Mental Health Foundation‘s Pledge: 

During 2018 and 2019, the Mental Health Foundation is leading a one-year pilot project in Northern Ireland funded by DRILL (Disability Research on Independent Living and Learning) to coproduce an evidenced-based exercise programme that maximises acceptability and participation amongst people with psycho-social disabilities. We are working with the South Eastern Health and Social Care Trust and the Northern Health and Social Care Trust, and our Partners are the South Eastern Recovery College and Northern Recovery College.  Peer researchers are being recruited through the Partners and receiving accredited training through Queen’s University Belfast. As members of the research team, the research methodology and programme design and delivery is being designed by the peer researchers.

MHF is also a member of the new ‘Closing the Gap’ network, which will focus on improving physical health and reducing health inequalities for people with severe mental illness. This innovative mental health network, announced on September 6th 2018, is led by York University and is one of eight networks funded by UK Research and Innovation.  It is funded for four years and will support new research and collaboration in this area.   A Cross-disciplinary collective of researchers will be working in collaboration with organisations, which also include Tees, Esk and Wear Valleys NHS Trust, The Equality Trust, Keele University, Natural England, Wildlife Trust and Groundwork Trust. Over the next four years the network will grow to involve other universities and organisations.  At the centre of the network will be partnerships with people with lived experience of mental ill health.  

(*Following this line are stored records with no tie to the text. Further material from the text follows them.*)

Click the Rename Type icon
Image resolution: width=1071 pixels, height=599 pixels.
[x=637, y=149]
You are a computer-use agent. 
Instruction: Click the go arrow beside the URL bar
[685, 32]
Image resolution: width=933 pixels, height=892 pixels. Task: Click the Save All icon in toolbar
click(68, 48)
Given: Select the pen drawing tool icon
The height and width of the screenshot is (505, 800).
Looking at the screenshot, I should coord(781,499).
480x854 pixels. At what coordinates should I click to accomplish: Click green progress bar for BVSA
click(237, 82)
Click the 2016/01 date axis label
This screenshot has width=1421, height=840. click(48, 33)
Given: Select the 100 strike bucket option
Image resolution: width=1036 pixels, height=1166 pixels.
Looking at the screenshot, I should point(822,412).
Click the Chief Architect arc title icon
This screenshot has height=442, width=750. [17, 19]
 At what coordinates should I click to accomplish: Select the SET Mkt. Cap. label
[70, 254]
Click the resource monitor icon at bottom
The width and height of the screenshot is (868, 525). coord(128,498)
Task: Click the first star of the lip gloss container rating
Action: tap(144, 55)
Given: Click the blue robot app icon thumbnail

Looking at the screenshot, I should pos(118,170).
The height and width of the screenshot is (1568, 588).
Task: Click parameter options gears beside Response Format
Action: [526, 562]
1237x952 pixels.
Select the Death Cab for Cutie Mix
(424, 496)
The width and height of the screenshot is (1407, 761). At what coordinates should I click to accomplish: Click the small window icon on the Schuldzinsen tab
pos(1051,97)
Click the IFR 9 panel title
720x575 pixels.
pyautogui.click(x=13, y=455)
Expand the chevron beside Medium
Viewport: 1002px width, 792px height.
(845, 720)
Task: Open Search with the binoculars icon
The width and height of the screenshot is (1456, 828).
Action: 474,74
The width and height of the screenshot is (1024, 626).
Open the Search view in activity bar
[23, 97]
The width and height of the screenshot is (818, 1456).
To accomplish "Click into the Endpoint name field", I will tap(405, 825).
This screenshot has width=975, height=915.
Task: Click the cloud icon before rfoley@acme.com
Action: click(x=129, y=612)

In Scotland, the MHF co-manages See Me, Scotland’s Programme to tackle mental health stigma and discrimination. See Me is adopting a human rights-based approach to addressing stigma, which is partly focused on health and social care, recognising that people with mental health problems face discrimination in relation to accessing health improvement activities and that stigma creates a significant barrier to equal access to healthcare. 

Pledged September 2018

Isabella Goldie, Director of Development and Delivery said: “The fact that people with severe mental health problems are on average likely to die 15-20 years prematurely – largely from preventable physical health problems – is an egregious and longstanding health inequality, which should long ago have become a thing of the past.  

For Equally Well to realise its aim, we all – national and local politicians, policy makers, health and social care professionals, communities and the voluntary sector – need to be equally ambitious and equally hopeful for the physical health and wellbeing, the quality of life and life expectancy, of people with severe mental illness.

As all members of Equally Well know, this requires a cultural shift that places people with lived experience of severe mental illness at the centre of their care, informed by the principles of prevention, early intervention and stigma reduction.  These approaches must be embedded within and across local systems so that services can identify at the earliest point that support is needed and enable people to live healthier lives.

The Mental Health Foundation is proud to join a movement that seeks to right the injustice of excess premature mortality, and the years of morbidity that accompany this, and will play its part in helping to bring this about”.